If an application is performing I/O to a file in an alertable manner, then it must be written to be prepared for the I/O to fail because an alert occurred or an APC was delivered. In either case the I/O operation must be restarted by invoking the API again.
When the I/O system is performing synchronous I/O on a file object, it also maintains a current file pointer context for the file. This file pointer may be read or written using APIs provided by the I/O system. Furthermore, they are automatically updated whenever the file is read or written according to the number of bytes transferred. It is also possible to set the file pointer context on the read or write operation.
Performing synchronous I/O on a file object also means that the I/O to the file is serialized. That is, if Thread A has issued an I/O operation on a file and Thread B issues an I/O operation using the same file object, then Thread B will wait (alertable or non-alertable, depending on how the file was opened) until Thread A's I/O completes.
All of these features help the user deal with the system and use it to perform I/O the way that he wants to work. He can still take advantage of APC routines, for example, even if he is performing synchronous I/O. However, he doesn't have to if that isn't what he needs.
In order to access a file or a device, the caller must have permission to access the device in the requested manner. For example, some devices are considered single user devices. This is accomplished through the object management system in Windows NT. The object that represents a device is called a device object. Device objects may be created by device drivers using the exclusive attribute. This attribute indicates that only one process may open the object. Any other attempt to open a device from a process other than the "owning" process will fail. This implies that it is possible for a process to "own" a device. Of course, since handles can be inherited by child processes, then children of the owning process may share the device with the parent process.
A file or a device may specify an Access Control List (ACL). An ACL is a list of Access Control Entries (ACEs) that specify what access rights a user has to the file or device. The user must have the requested access in order to successfully perform operations on the object.
Windows NT also provides file sharing among threads within a process and between processes. Because of the object architecture design used in Windows NT, it is possible for all of the threads within a process to access a file that one of the threads "opened" by using the returned file handle. Furthermore, a process that is created by one of the threads may also have access to the file if the file object is opened so that its handle is inheritable.
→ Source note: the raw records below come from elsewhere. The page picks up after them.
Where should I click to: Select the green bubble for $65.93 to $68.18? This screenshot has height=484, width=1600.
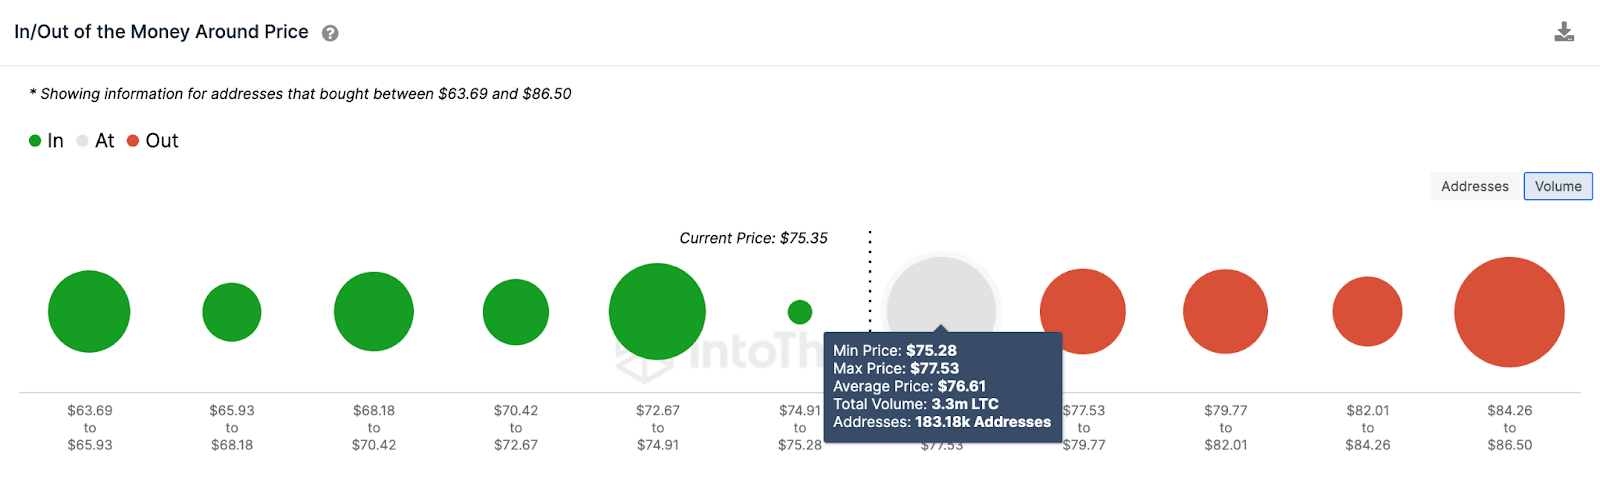(232, 312)
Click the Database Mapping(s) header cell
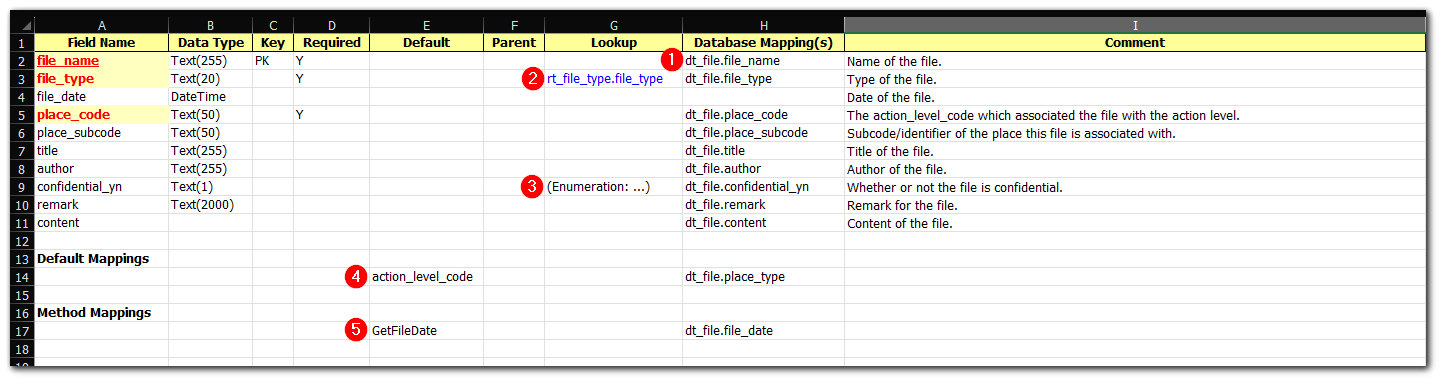Image resolution: width=1444 pixels, height=384 pixels. click(764, 43)
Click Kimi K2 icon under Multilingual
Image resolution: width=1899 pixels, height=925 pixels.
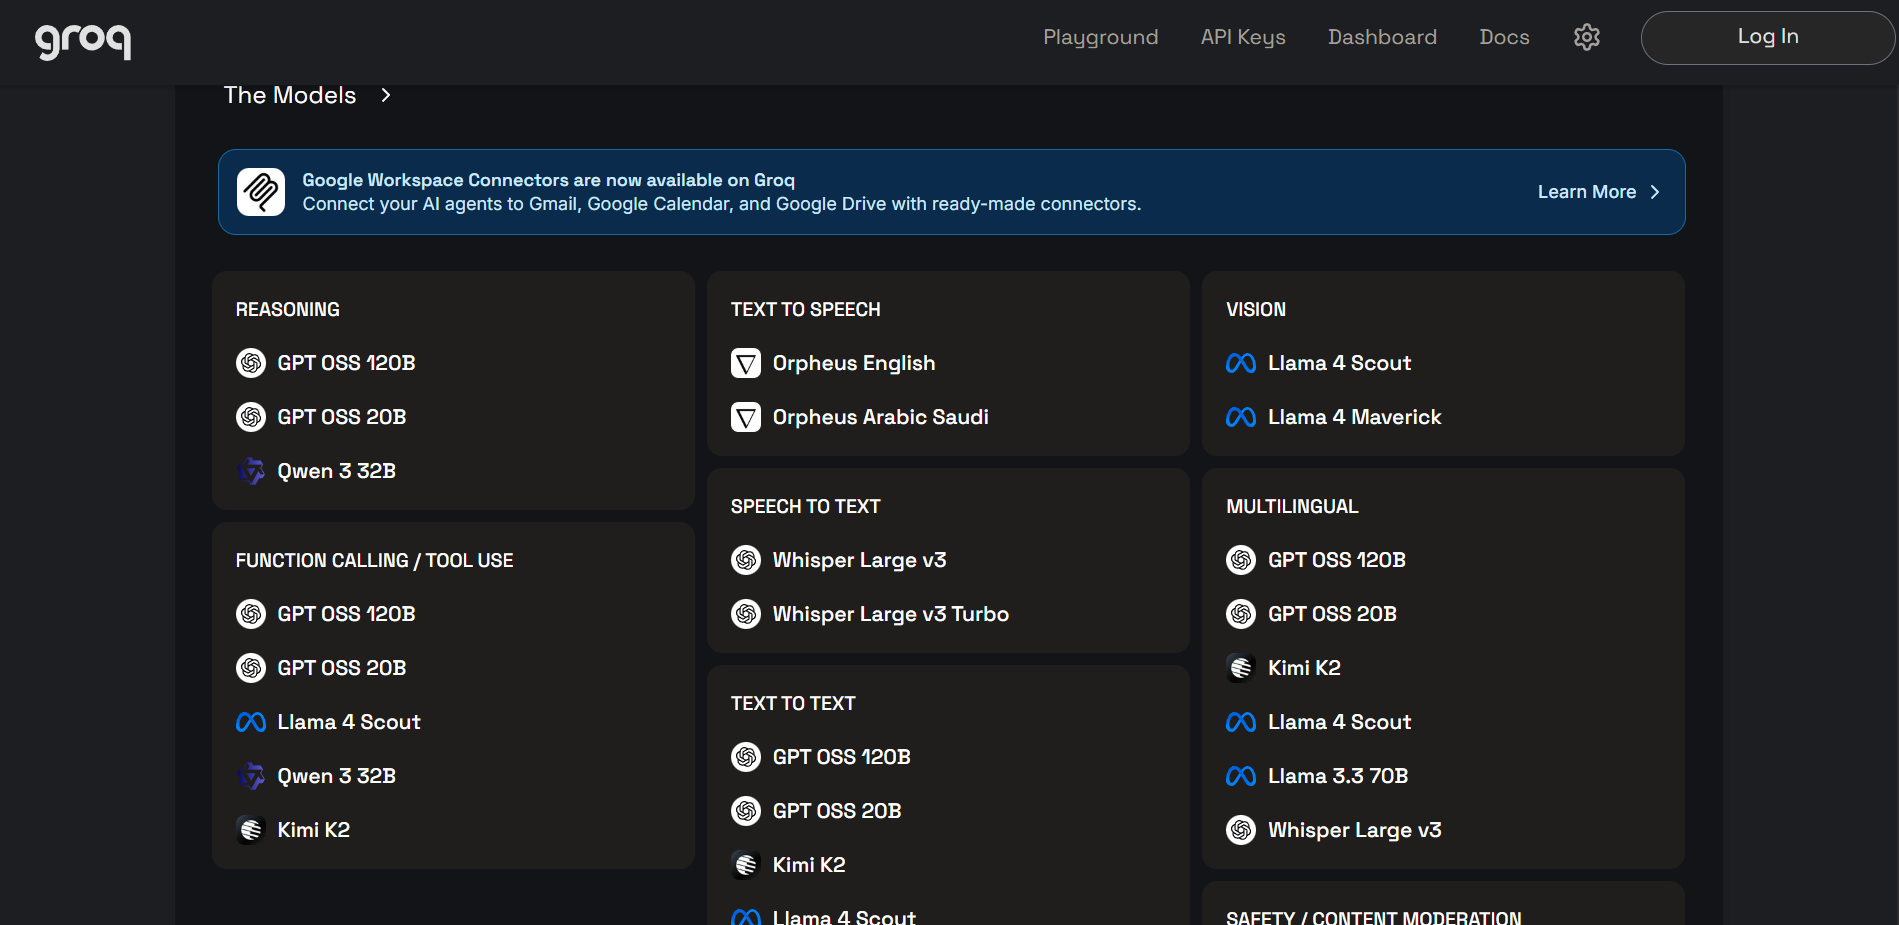pyautogui.click(x=1240, y=668)
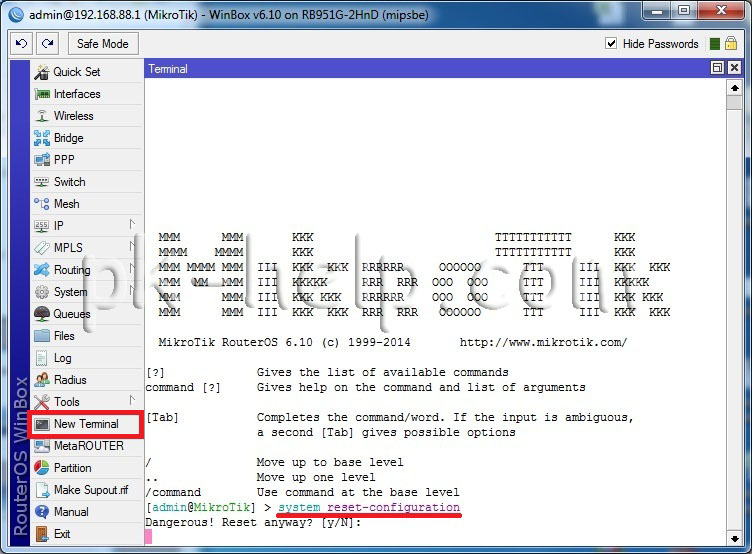Open Radius in the sidebar

coord(70,380)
Finally, Windows NT provides file sharing by allowing multiple processes to open the same file. A file can be opened so that other processes may read, write, or perform both or neither operation on the file.
3. User APIs
The following sections present the user interface to the I/O system.
3.1 Create/Open File/Device Services
When a user wishes to access a file or a device, he must create or open it. This causes a handle to be returned that can then be used to manipulate the file or device in subsequent calls.